12/12/2025
NELLE GIORNATE NEBBIOSE NON AERATE LA CASA PER TIMORE CHE ENTRI TROPPA UMIDITA??
ERRATO!!! VALE Il CONTRARIO!
ARTiCOLO: Mario Giuliacci
La nebbia è un segnale inequivocabile che l’umidità relativa dell’aria, in quel luogo e in quell’istante, ha raggiunto il 100%.
Ricordiamo che l’umidità relativa non indica quanti grammi di vapore siano presenti nell’aria, ma quanto l’aria sia vicina alla saturazione: per esempio, un’umidità relativa del 70% significa che manca ancora il 30% perché l’aria, a quella temperatura, diventi satura e formi nebbia o nubi.

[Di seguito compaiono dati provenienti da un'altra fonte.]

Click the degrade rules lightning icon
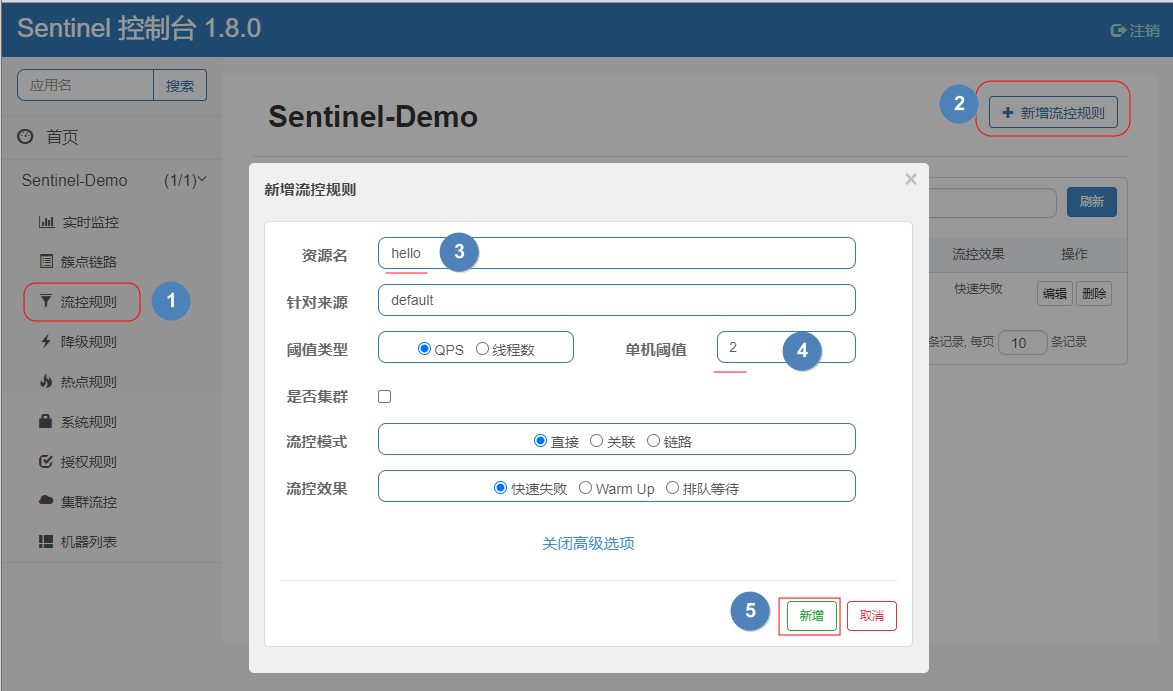 (x=46, y=341)
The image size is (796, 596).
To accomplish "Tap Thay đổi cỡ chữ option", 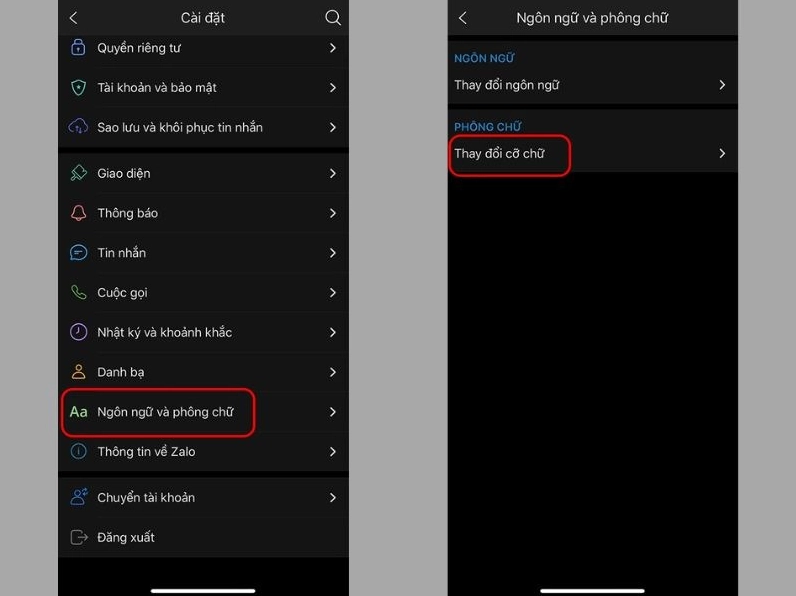I will (x=592, y=153).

La casalinga che, al mattino, desidera aprire le finestre per cambiare aria potrebbe quindi pensare che, in presenza di nebbia, l’umidità in casa aumenterebbe.
Nulla di più sbagliato!
In un ambiente interno con temperatura di 20 °C e umidità relativa intorno al 60% – valori ideali per il comfort fisiologico – l’umidità assoluta è pari a circa 12,5 g/m³.
Supponiamo ora che, in una mattina nebbiosa con aria esterna a 0 °C (umidità assoluta circa 4,5 g/m³), decidiate di aprire le finestre. Dopo l’aerazione, la temperatura interna può scendere intorno ai 10 °C.
Il rimescolamento tra:
aria esterna con 4,5 g/m³
aria interna iniziale con 12,5 g/m³
produce una nuova massa d’aria con un contenuto di vapore pari, grossomodo, alla loro media: circa 9 g/m³.
Conclusione
Dopo aver aerato i locali:
l’umidità assoluta passa da 12,5 g/m³ → 9 g/m³
l’aria interna diventa più secca, non più umida!
Paradossale, vero?
Dunque, chi nelle giornate nebbiose evita di aprire le finestre temendo “troppa umidità”, commette un errore!